Activity — Could you retype all of the records exactly, leaving out every picture?

<<<<

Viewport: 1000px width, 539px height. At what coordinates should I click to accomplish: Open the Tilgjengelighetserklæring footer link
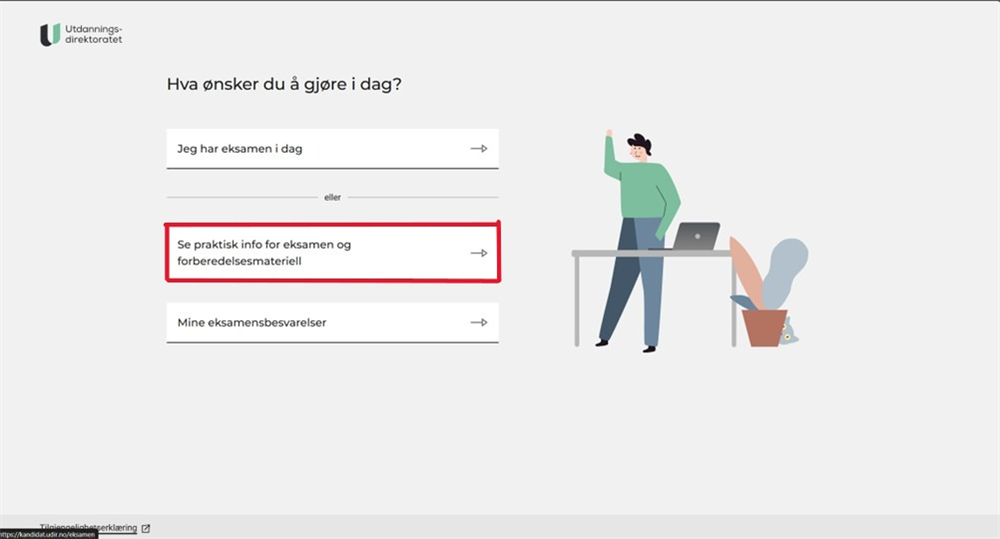[x=88, y=526]
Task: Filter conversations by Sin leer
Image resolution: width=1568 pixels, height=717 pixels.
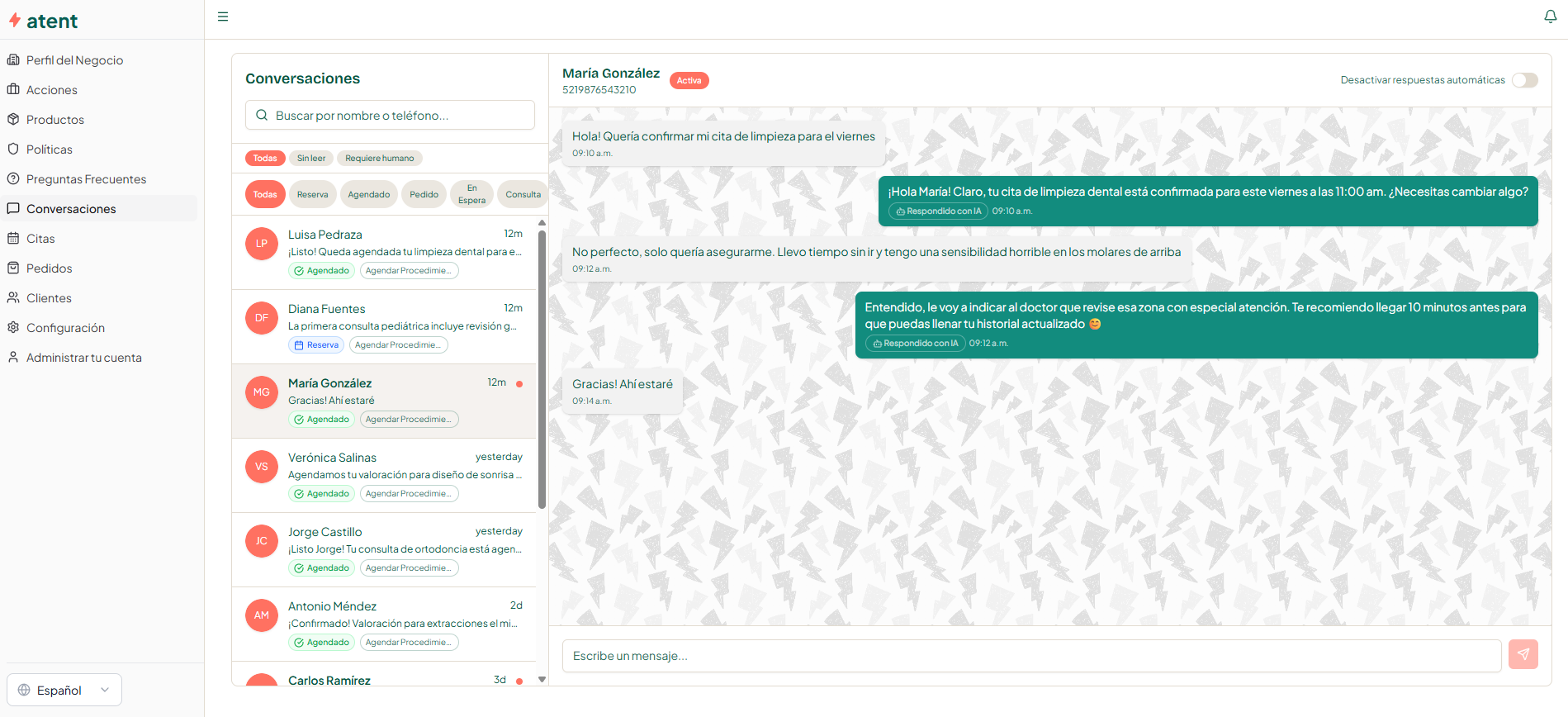Action: click(311, 158)
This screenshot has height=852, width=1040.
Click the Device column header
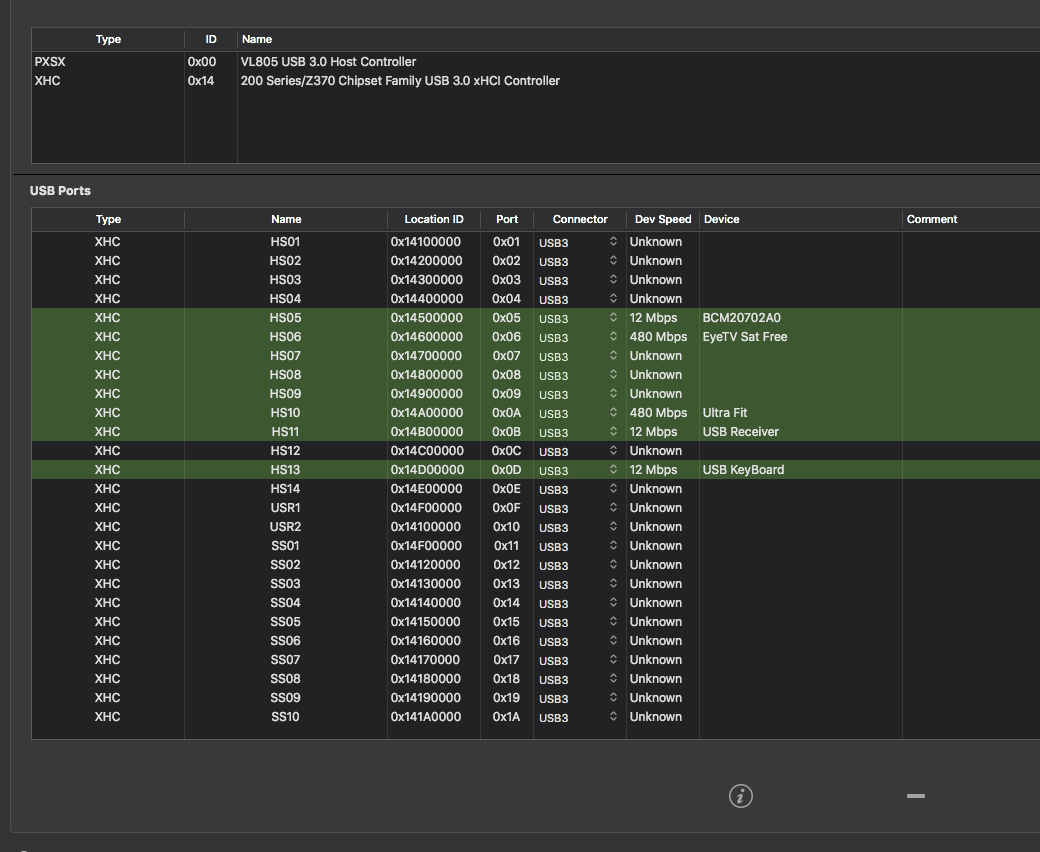[x=721, y=219]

>>>>

Answer to this exercise —
Viewport: 1000px width, 539px height. At what coordinates should I click to accomplish: Open the Tilgjengelighetserklæring footer link
[x=88, y=526]
Task: Filter conversations by Sin leer
Image resolution: width=1568 pixels, height=717 pixels.
Action: click(311, 158)
This screenshot has height=852, width=1040.
Click the Device column header
[x=721, y=219]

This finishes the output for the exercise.